DOCUMENT EXTRACT —
########################################
General Electric Co said profit fell by almost half, on a deeper drop in revenue than Wall Street expected, as the slump that has gripped its finance and media businesses took hold of its heavy industrial units.

The largest U.S. conglomerate, whose shares fell 3.2 percent in premarket trading, reported earnings that topped Wall Street's expectations, but posted a 17-percent drop in revenue that was far deeper than the 10-percent decline analysts expected.

Earnings tumbled at all its businesses except for the energy infrastructure unit, which makes equipment including electricity-producing turbines and gear used in oil and gas production.

GE's second quarter net income came to $2.67 billion, or 24 cents per share, compared with profit of $5.07 billion, or 51 cents per share, a year earlier.

Profit from continuing operations came to 26 cents per share. On that basis, analysts on average had looked for 24 cents.

Revenue fell 17 percent to $39.08 billion. Factoring out fluctuating exchange rates, revenue would have fallen 12 percent.

Hitting the bottom line number was pretty good news, but that top line revenue, that's a big miss, said Peter Sorrentino, senior vice president and portfolio manager at Huntington Asset Advisors in Cincinnati, which owns GE shares. For them to come in at the $39 (billion revenue) range, that was definitely disconcerting.
########################################
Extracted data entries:

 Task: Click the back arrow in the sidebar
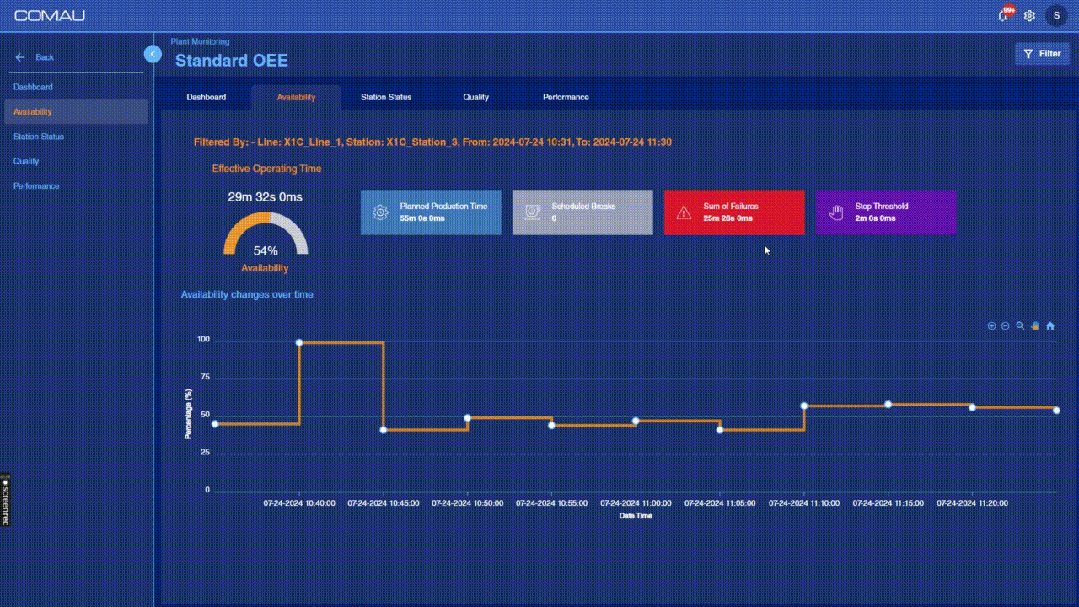[x=20, y=58]
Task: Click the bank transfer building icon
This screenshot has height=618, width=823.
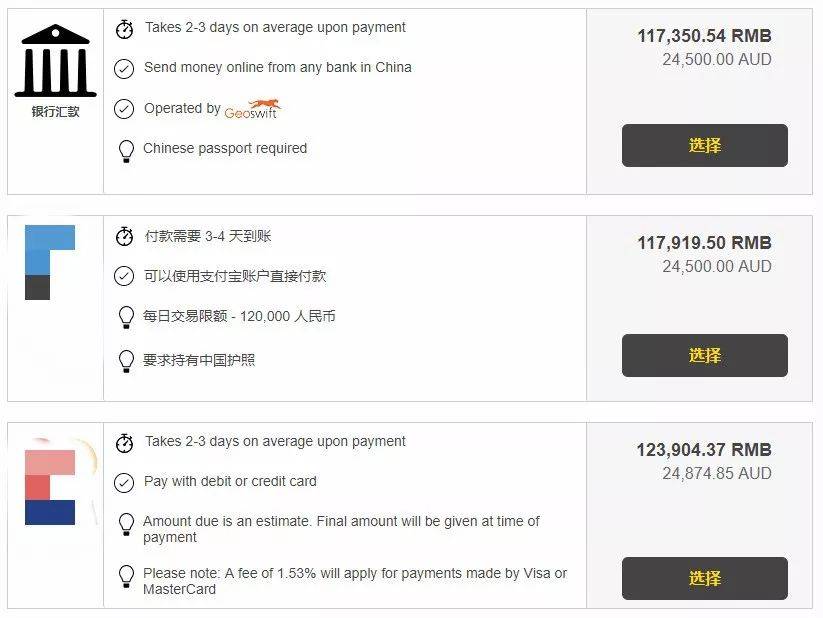Action: (x=56, y=60)
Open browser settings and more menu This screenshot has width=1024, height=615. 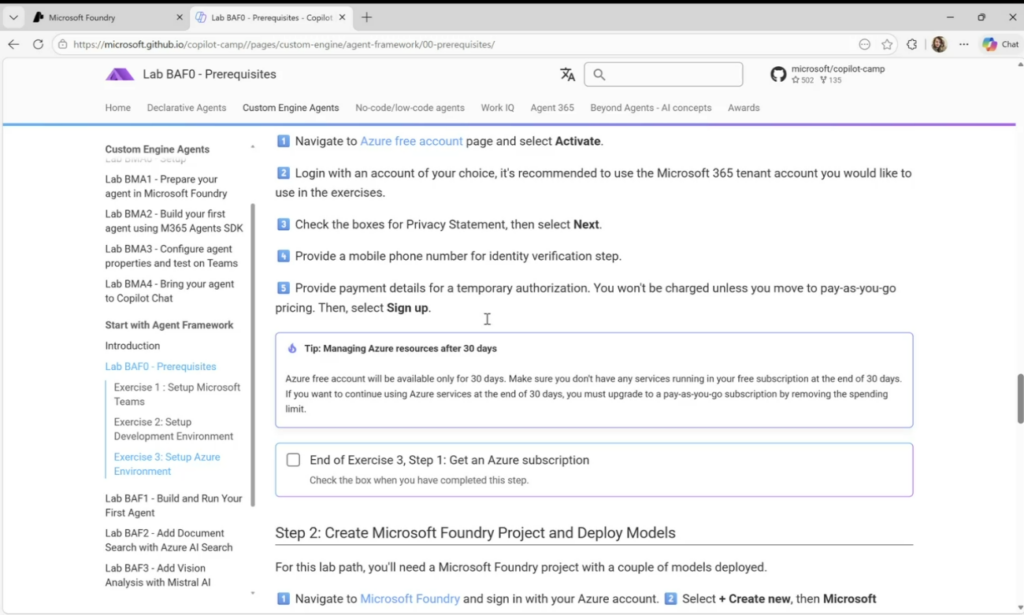click(x=964, y=44)
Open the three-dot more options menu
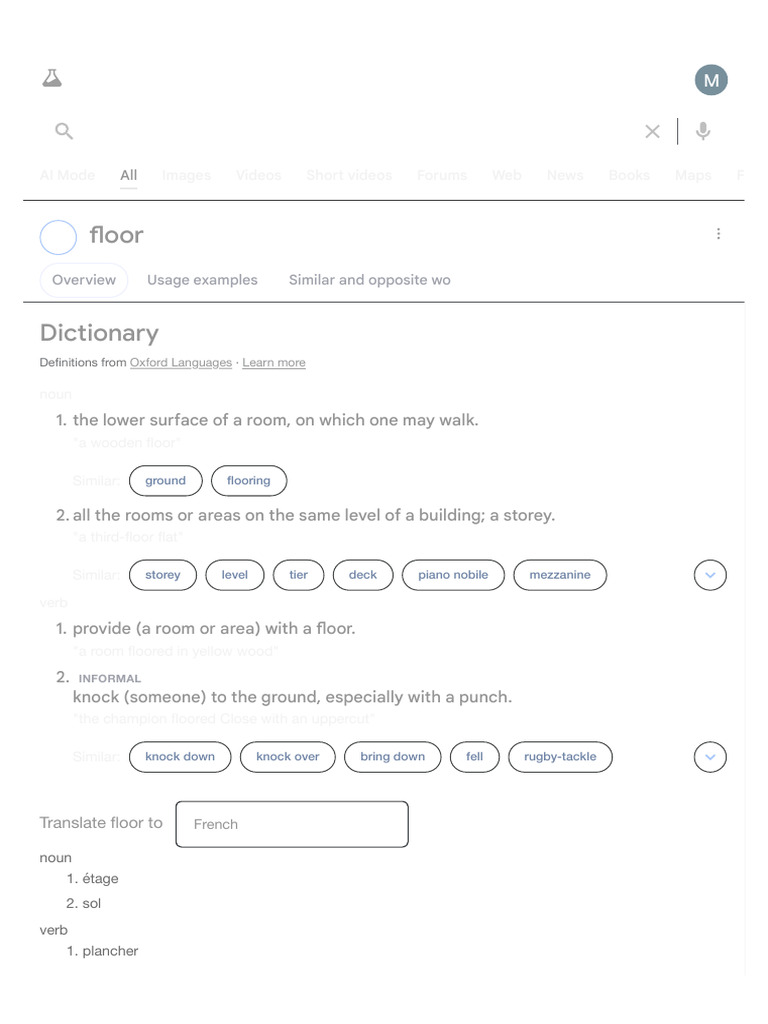The width and height of the screenshot is (768, 1024). tap(718, 234)
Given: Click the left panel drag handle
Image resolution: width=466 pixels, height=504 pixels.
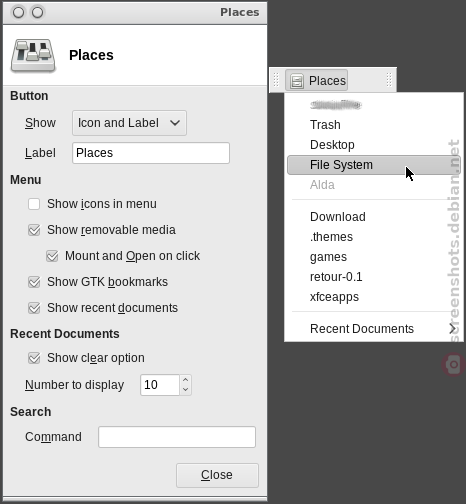Looking at the screenshot, I should tap(276, 80).
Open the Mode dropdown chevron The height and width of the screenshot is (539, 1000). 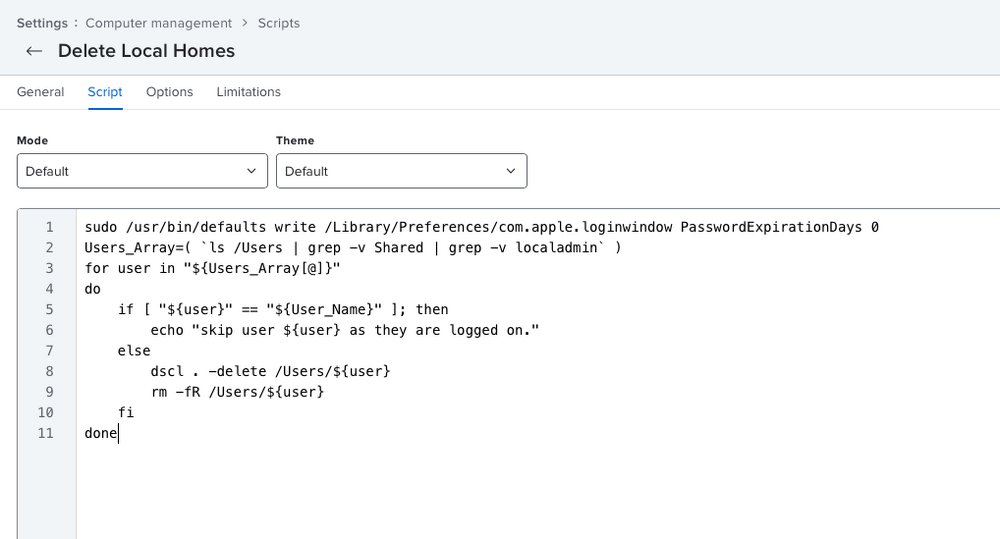pos(251,171)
########################################
GIVEN TASK 1 — Update the GE earnings article, starting with "Earnings tumbled at" and going on through "and gas production.", replacing "turbines" with "generators".
GIVEN TASK 2 — Please take the GE earnings article further, continuing from its last sentence.
The records aren't needed for any of this.

RESPONSE 1 —
Earnings tumbled at all its businesses except for the energy infrastructure unit, which makes equipment including electricity-producing generators and gear used in oil and gas production.

RESPONSE 2 —
GE's size and the scope of its operations -- which range from commercial lending to building railroad locomotives to running the NBC television network -- make it a bellwether of the world economy, which is facing a brutal recession.

The numbers are far from inspiring, but in this environment that could be seen as a positive, said Owen Ireland, analyst at ODL Securities in London.

The world's largest maker of jet engines has been dragged down by deteriorating profit at its GE Capital arm, which has been hurt by heavy investments in commercial real estate and a weaker credit environment.

The company generated $7.1 billion in cash from operations and that its backlog of orders held steady at $169 billion.

Shares declined 40 cents to $12.00 in premarket trading.

GE shares have fallen about 24 percent so far this year, a much sharper decline than the 1 percent slide of the Dow Jones industrial average <.DJI>.

The Fairfield, Connecticut-based company competes with a lineup of some of the world's largest companies, including German conglomerate Siemens AG , Swiss engineering group ABB Ltd and French industrial group Alstom SA .

(Additional reporting by Nick Zieminski and Ellis Mynandu in New York, Simon Falush, Harpreet Bhal, Atul Prakash and Joanne Frearson in London; Editing by Derek Caney)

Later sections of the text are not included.